From the point of view of hygienic-sanitary safety,  like all milks, donkey milk and its ingredients must be pasteurized before taking; the process of pasteurizing donkey milk deactivates bacterial and viral contaminants.

Donkey milk contains immune-enhancing compounds (in particular lysozyme and lactoferrin) to help protect infants from disease.  In addition, the flavour and appearance of donkey milk have been found to be attractive to children.

Diet supplement 
Donkey’s milk is recommended for countering stomach acid, promoting the growth of intestinal flora, calming coughs and pertussis (a.k.a. whooping cough),  and for use in the treatment of immune-mediated disorders

Commercial forms

Raw donkey milk 
Donkey milk milked and cooled. According to European legislation, like all milks of animal origin, it must be pasteurized before being used. It can be kept for 3 days at refrigerator temperature. It is possible to freeze it for 2–3 months to extend its shelf life. In any case, it must be pasteurized and consumed before use

Pasteurized donkey milk 
Donkey milk is pasteurized in a closed circuit of pasteurization and bottling (aseptic) at at least 72 °C for 15 seconds or equivalent times and temperatures. In case of pasteurization in discontinuous systems, the temperature must be higher depending on the method used and the type of plant and destination

Freeze drying (lyophilized) 
Donkey milk can be freeze dried to preserve the biological quality of the milk, and so preserve its nutritional, functional and cosmetic properties. This is possible because in freeze drying the milk is frozen and brought under vacuum at low temperatures. During this process the water is removed by sublimation. The result is approximately ten percent of dry matter that is called lyophilized (or freeze dried) donkey milk. This powder is easy to reconstitute.  The lyophilized product has to be packaged without any oxygen. It has a shelf life of two years. Normally it is produced from pasteurized donkey milk so it is ready to use

Concluding, the treatment of lyophilization (freeze dried) of donkey's milk demonstrated that the natural colour, flavours, nutrients, bioactive substances of the fresh donkey milk are retained. Instead, with the spray-drying method, another way to dry products, the milk is being heated whereby vitamins and other important bioactive substances will get lost. In addition Freeze-dried don't require chemical preservatives and can be either consumed directly or re hydrated easily. However, this method for its high costs is practiced only by a few companies.

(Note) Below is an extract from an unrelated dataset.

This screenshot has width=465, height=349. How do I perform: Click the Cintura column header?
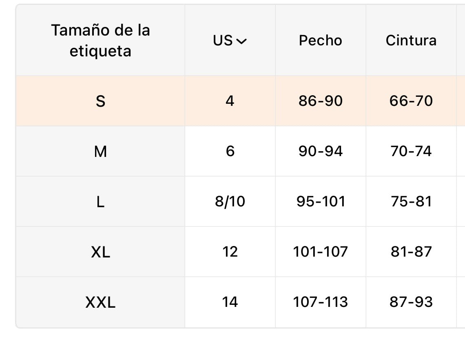pos(411,40)

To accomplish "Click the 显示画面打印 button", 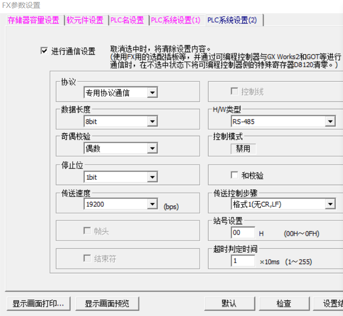I will pos(38,303).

This product it is easy to find in Italy and Europa , where it was for the first time put on the market.

Fermented donkey milk (kumis) 
The use of fermented equid milk is an ancient tradition in central Asia, like kumis or airag, a fermented mares milk very popular in Asia and Russia; but there are also traditional variants made from donkey milk.

In Mongolia, where kumis is the national drink, people have a saying that ‘kumys cures 40 diseases’.

Cosmetic use

Cosmetics with donkey milk 
In recent years, the cosmetic industry is mainly focused towards products made with natural ingredients and it is oriented to a sustainable consumption. Because of their natural origin, milk components correspond in many fields to the needs of cosmetology.

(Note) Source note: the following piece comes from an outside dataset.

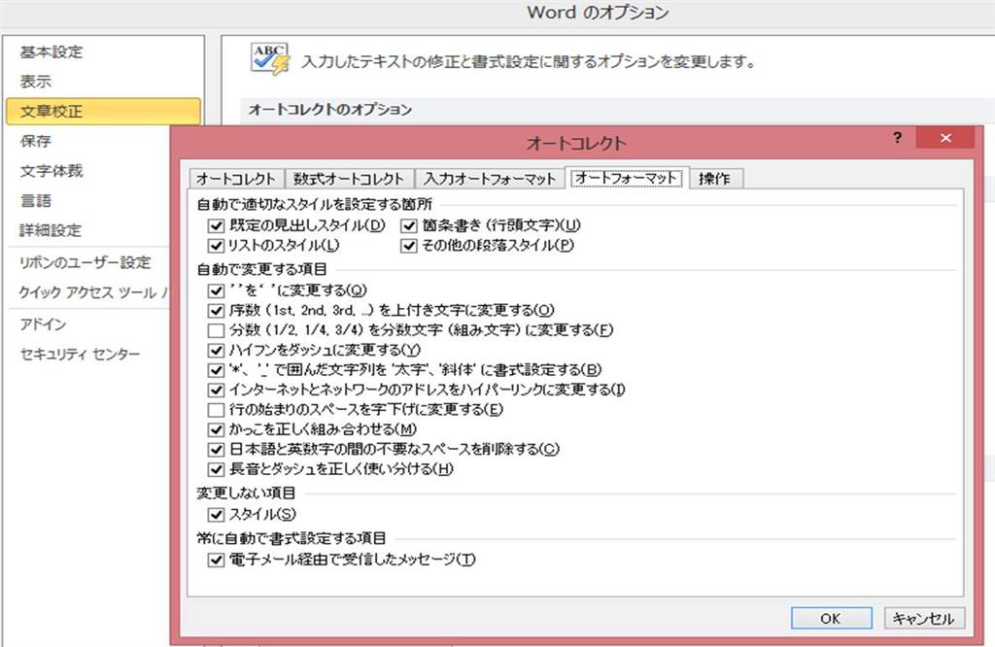Open the 入力オートフォーマット tab
Viewport: 995px width, 647px height.
point(490,178)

Recent scientific study on a cream containing of lyophilized donkey milk showed different benefits for the skin. These results are related to the effectiveness of donkey milk components like proteins, minerals, vitamins, essential fatty acids, bioactive enzyme and coenzyme which allow the skin a balanced nourishment and a proper hydration. In particular vitamin C content in donkey milk is almost 4 times more of cow's milk. Donkey milk contain more lactoferrin of cow milk and a considerable mounts of lysozyme, from 1.0 mg/mL to 4 mg/mL (depending on the analytical method used: chemical or microbiological), instead cow's milk only traces. For this reason, it has the potentiality, when properly formulated,  to reduce problem skin with eczema, acne, psoriasis and herpes and properties in calming the irritation symptoms as reported by some authors.

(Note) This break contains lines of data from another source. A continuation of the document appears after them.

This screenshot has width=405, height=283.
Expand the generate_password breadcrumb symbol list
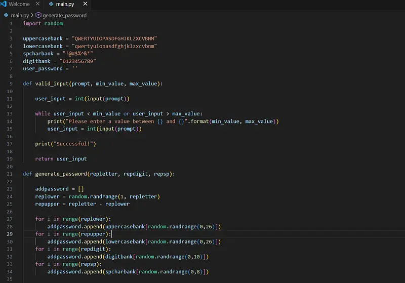[x=64, y=15]
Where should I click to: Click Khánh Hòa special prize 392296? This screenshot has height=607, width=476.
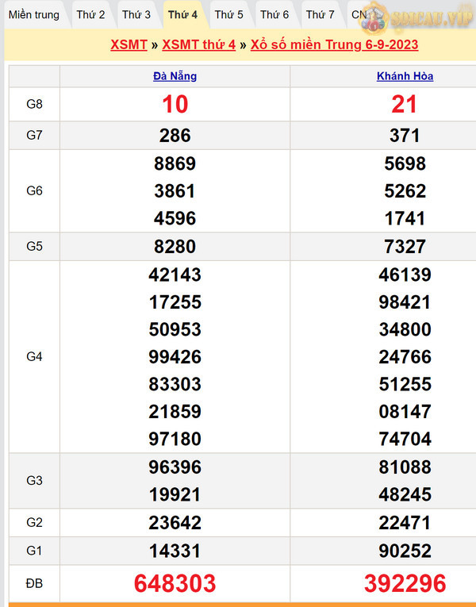[x=405, y=583]
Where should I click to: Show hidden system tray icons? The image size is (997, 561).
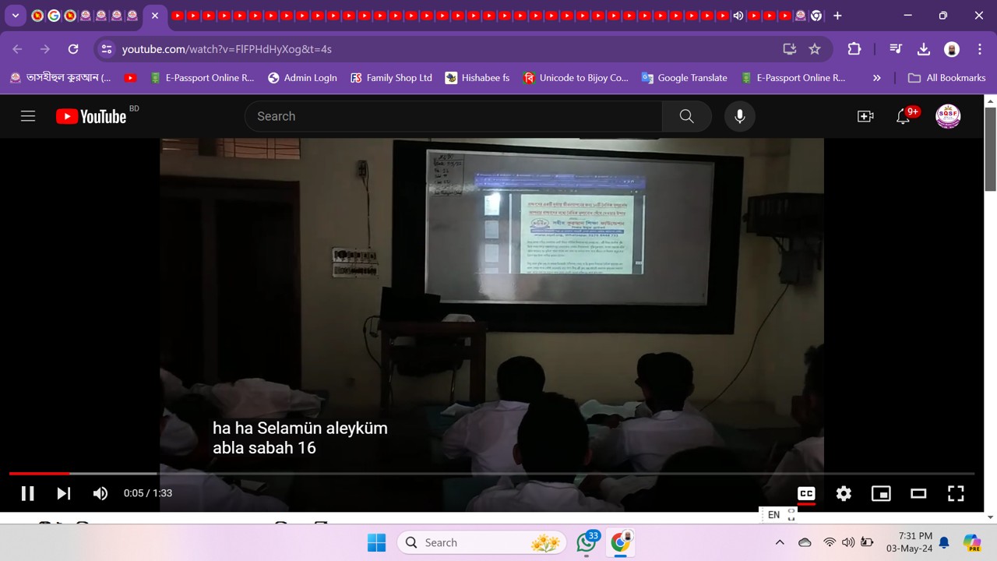(779, 542)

Some authors have preliminarily evaluated whether the use of a face cream made from donkey milk affected the perception of some sensory aspects. The results showed that treated cream resulted appreciated by dry skin consumers for the following sensory aspects: spreadability, total appearance, smoothness, moisturisation and total effectiveness . The overall judgement also resulted highest for face cream made with donkey milk.

Today, donkey milk is still used in the manufacture of soaps and creams.

History 
It is said that Cleopatra, Queen of Ancient Egypt, took baths in donkey milk to preserve the beauty and youth of her skin. Legend has it that no less than 700 donkeys were needed to provide the quantity of milk necessary for her daily bath.

This was also the case of Poppaea Sabina (30–65), second wife of Roman Emperor Nero, who is referred to in Pliny’s description of the ass milk virtues for the skin:

"It is generally believed that ass milk effaces wrinkles in the face, renders the skin more delicate, and preserves its whiteness : and it is a well-known fact, that some women are in the habit of washing their face with it seven times daily, strictly observing that number. Poppaea, the wife of the Emperor Nero, was the first to practise this; indeed, she had sitting-baths, prepared solely with ass milk, for which purpose whole troops of she- asses used to attend her on her journeys "

The Roman poet Ovid (43 BC. – 18 AD.) also in his poem Medicamina Faciei Femineae, suggest beauty masks made with donkey milk.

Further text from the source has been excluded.